(Records supplied):
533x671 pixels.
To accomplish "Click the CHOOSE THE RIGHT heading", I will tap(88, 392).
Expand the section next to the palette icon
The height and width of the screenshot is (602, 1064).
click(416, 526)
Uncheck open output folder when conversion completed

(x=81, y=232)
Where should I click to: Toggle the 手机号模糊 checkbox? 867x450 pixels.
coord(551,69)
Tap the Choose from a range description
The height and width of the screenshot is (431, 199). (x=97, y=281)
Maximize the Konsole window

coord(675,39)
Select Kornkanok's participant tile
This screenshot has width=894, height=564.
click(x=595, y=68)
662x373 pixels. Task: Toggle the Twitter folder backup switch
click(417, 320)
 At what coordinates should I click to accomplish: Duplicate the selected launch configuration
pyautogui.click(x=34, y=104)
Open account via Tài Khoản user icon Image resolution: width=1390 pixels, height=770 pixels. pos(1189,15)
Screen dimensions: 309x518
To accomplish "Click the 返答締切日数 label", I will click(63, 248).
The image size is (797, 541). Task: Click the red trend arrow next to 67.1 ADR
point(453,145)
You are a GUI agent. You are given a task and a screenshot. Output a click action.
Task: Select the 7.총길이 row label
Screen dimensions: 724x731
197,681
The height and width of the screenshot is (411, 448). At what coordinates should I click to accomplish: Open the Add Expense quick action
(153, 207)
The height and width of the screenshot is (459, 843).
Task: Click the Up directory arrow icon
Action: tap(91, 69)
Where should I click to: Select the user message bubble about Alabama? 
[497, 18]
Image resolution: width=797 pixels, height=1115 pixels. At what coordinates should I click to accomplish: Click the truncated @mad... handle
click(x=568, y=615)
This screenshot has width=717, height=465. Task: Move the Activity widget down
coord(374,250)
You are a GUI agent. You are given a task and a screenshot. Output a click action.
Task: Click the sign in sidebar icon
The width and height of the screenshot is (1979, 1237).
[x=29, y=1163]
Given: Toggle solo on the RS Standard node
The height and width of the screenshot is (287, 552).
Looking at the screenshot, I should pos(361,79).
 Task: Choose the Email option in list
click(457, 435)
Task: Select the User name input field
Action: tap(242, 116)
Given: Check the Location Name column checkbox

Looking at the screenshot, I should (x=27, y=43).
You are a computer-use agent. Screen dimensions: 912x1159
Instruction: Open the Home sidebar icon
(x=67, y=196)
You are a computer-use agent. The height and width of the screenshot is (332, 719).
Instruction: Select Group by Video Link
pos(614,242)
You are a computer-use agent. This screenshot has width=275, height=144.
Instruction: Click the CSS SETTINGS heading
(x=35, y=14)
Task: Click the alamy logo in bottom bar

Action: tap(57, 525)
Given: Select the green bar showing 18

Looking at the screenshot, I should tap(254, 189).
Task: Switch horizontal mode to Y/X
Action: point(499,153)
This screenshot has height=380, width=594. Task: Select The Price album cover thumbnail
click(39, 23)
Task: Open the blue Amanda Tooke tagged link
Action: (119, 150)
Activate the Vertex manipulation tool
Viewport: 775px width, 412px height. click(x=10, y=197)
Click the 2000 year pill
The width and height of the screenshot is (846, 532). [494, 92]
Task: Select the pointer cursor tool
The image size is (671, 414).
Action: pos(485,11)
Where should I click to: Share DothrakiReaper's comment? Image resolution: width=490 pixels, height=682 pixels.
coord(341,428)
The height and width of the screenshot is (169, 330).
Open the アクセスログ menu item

(What to produce): Working through the entries above, copy every line in which "label" is found.

(Output for this exercise):
To accomplish "Click the 返答締切日数 label", I will click(63, 248).
Task: Select the 7.총길이 row label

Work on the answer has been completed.